→ Action item:
Beginning at the line that holds "Task: Click the add user icon in header", repeat every line through the last line of the material, exactly, and drop any pictures.

→ Input records:
++++++++++++++++++++

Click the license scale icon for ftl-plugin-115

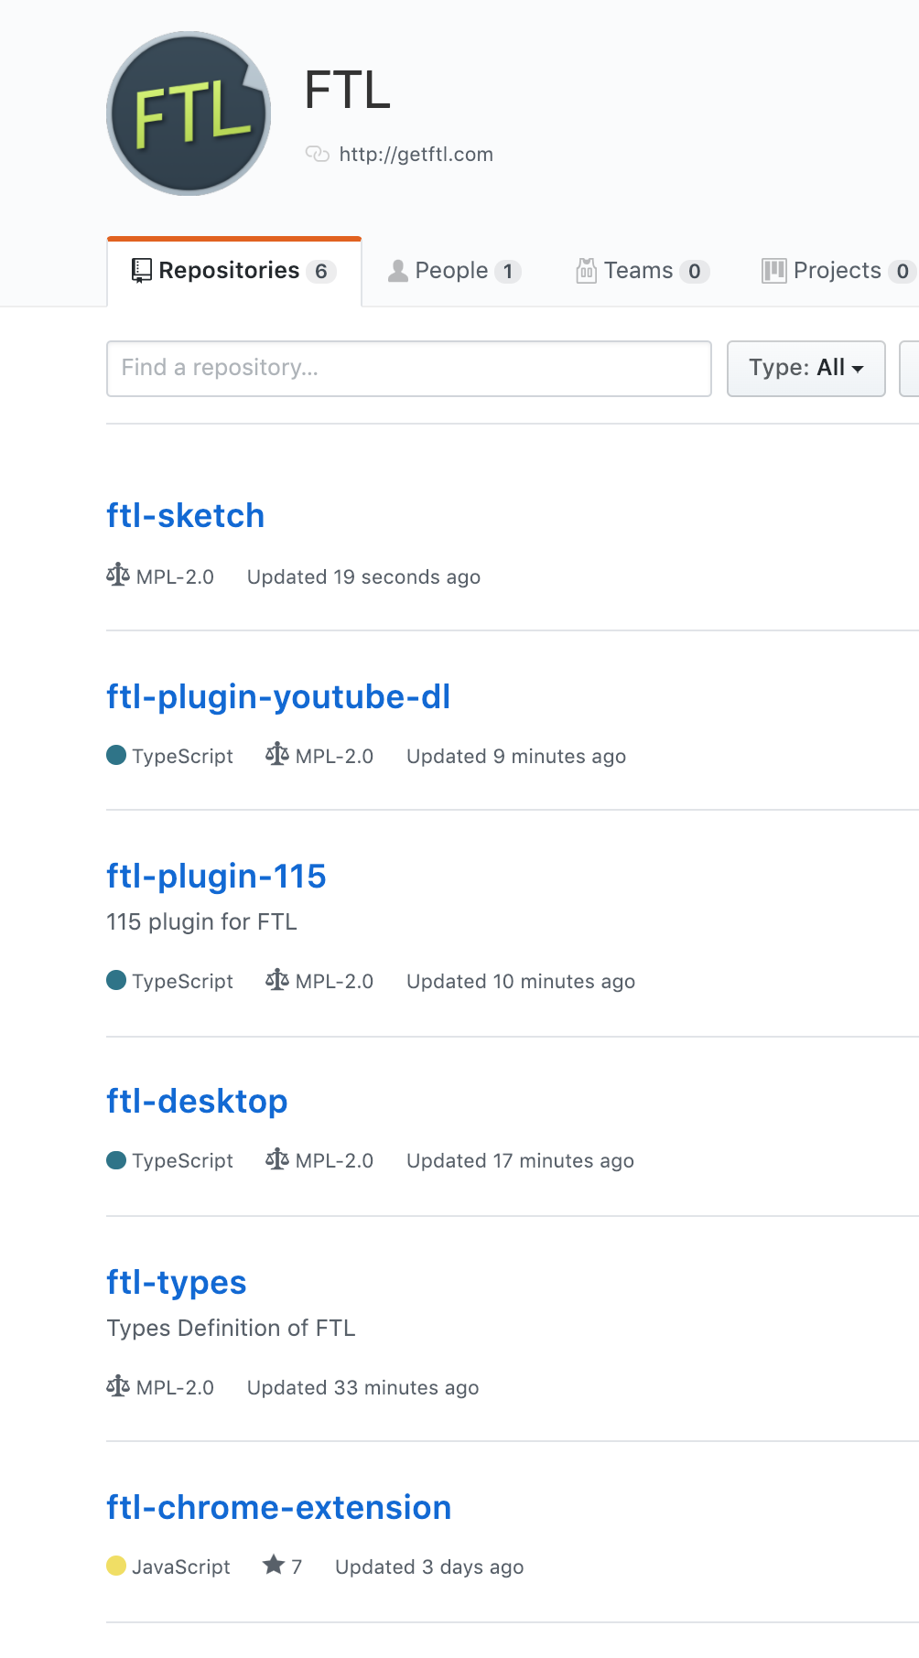277,980
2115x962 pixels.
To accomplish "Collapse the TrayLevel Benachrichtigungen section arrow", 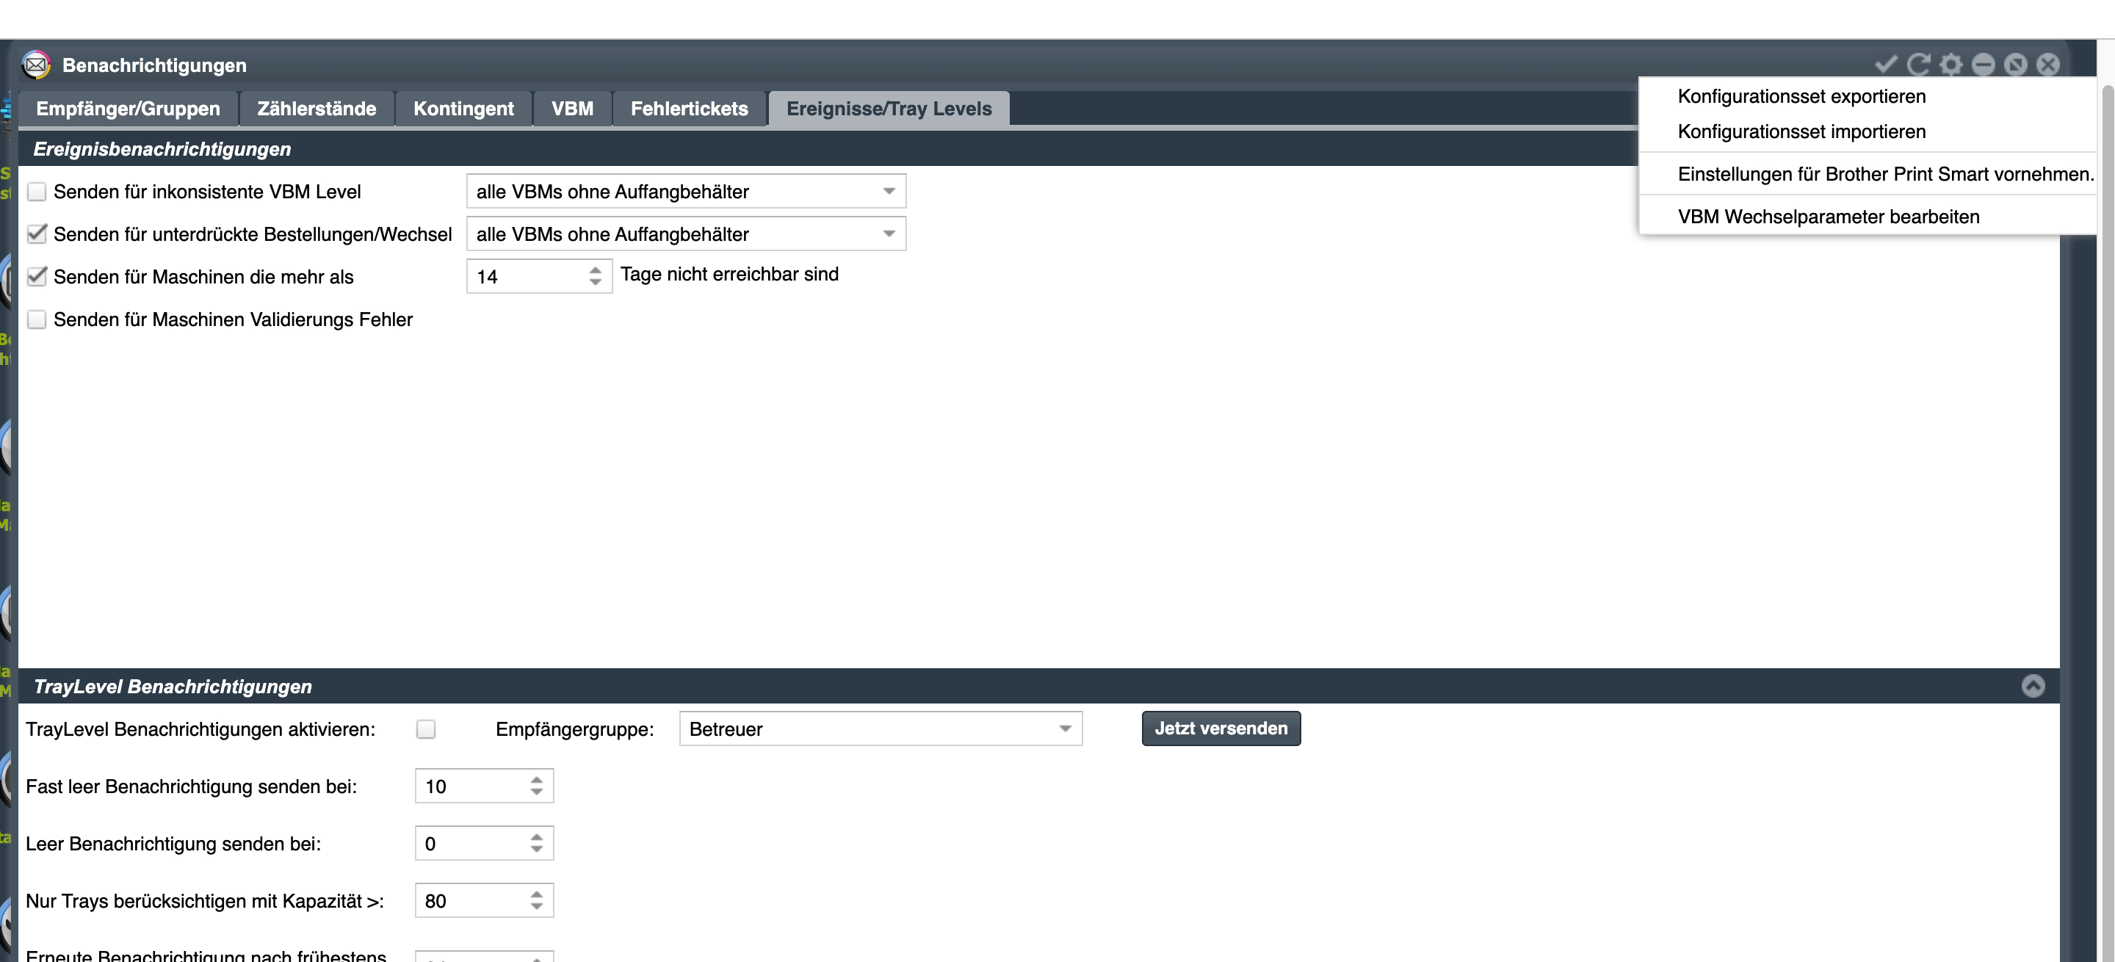I will click(2032, 685).
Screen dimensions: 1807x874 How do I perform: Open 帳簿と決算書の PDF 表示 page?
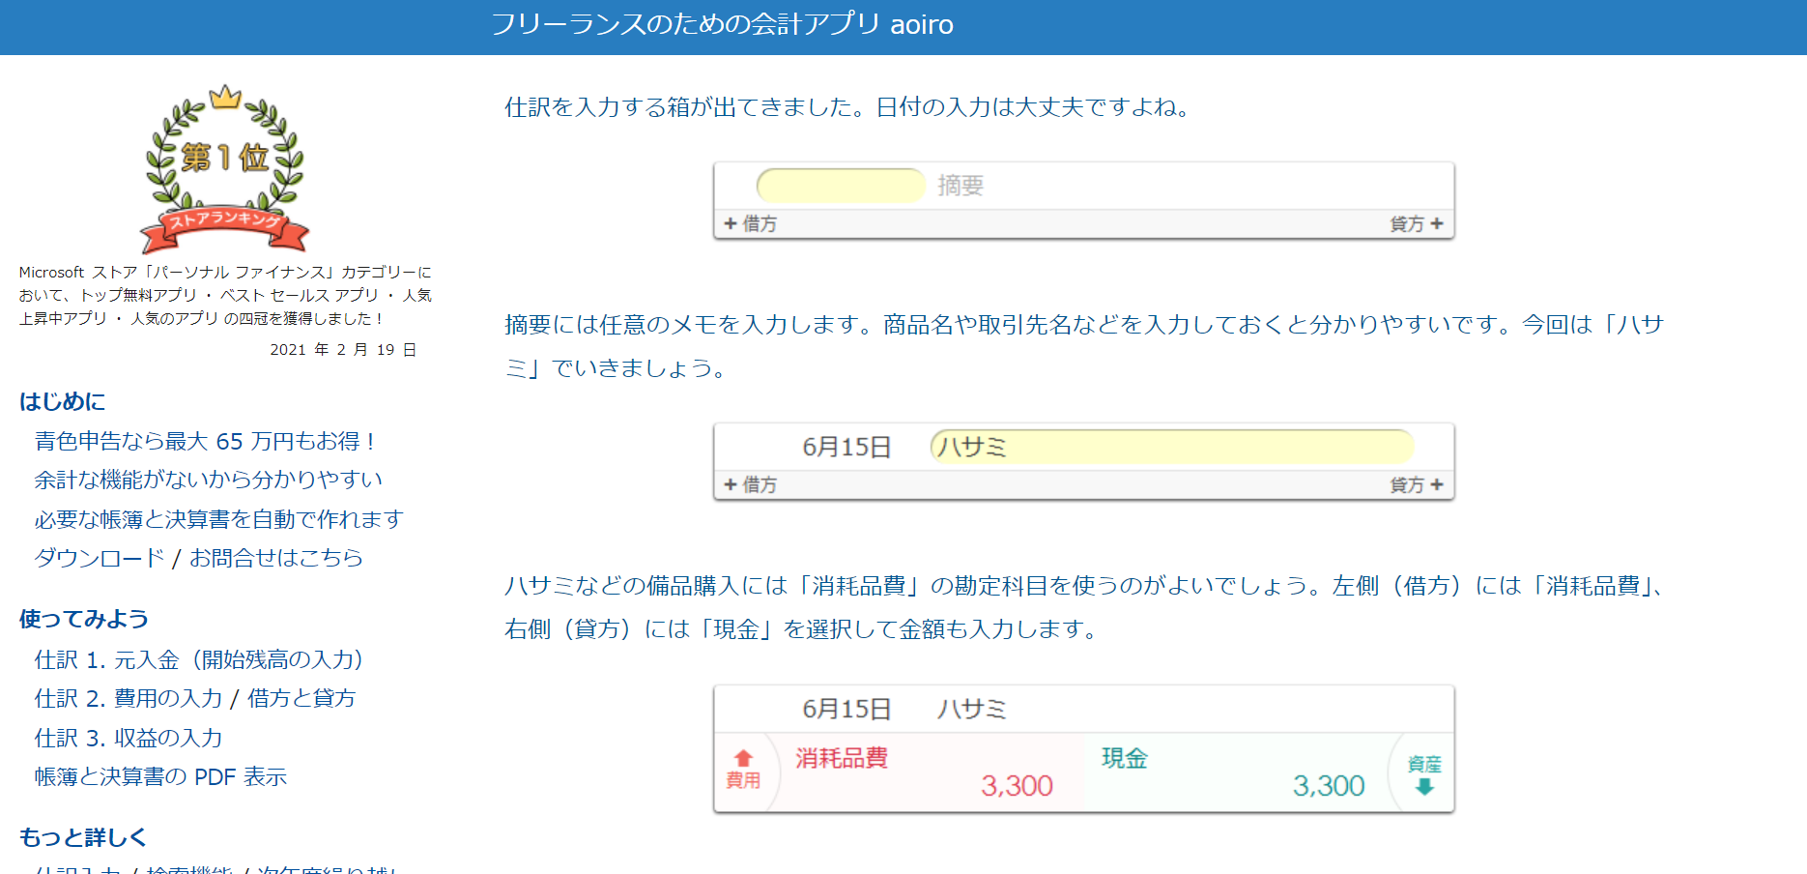pos(161,776)
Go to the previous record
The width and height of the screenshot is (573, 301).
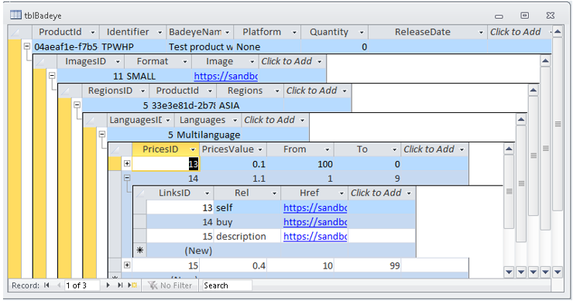click(x=59, y=286)
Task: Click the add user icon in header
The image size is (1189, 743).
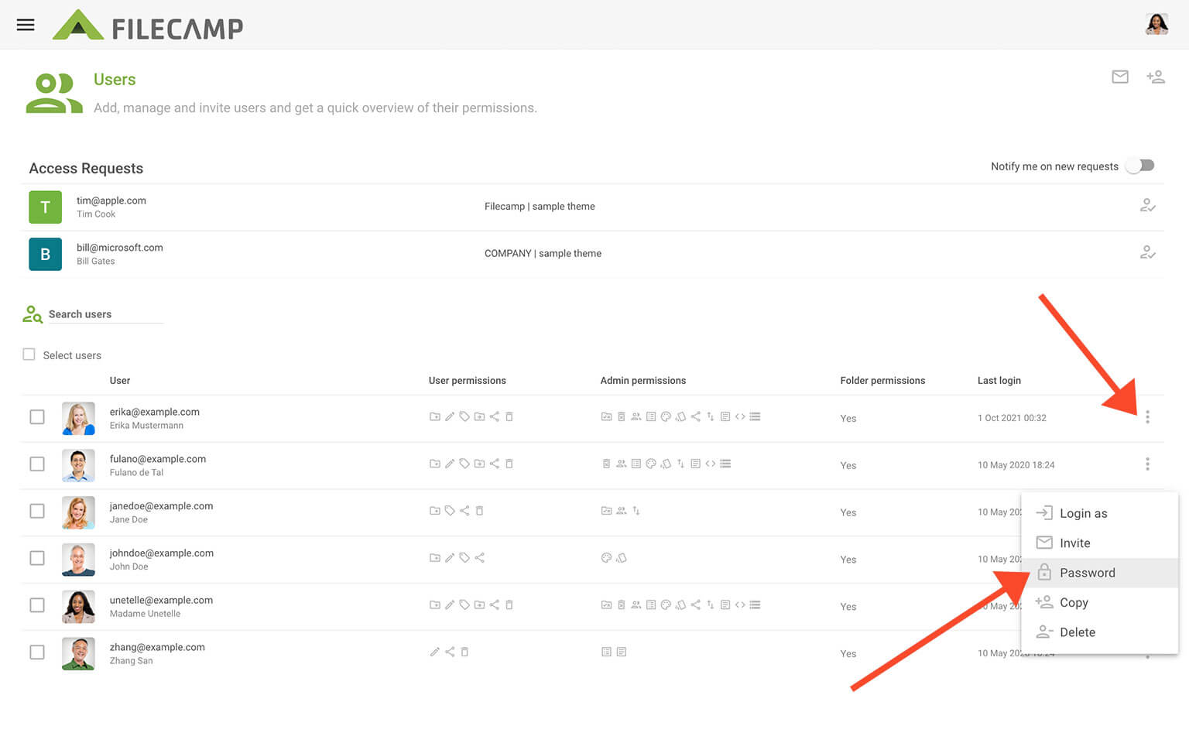Action: pos(1155,77)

++++++++++++++++++++

→ Solution to this task:
Task: Click the add user icon in header
The image size is (1189, 743).
Action: pos(1155,77)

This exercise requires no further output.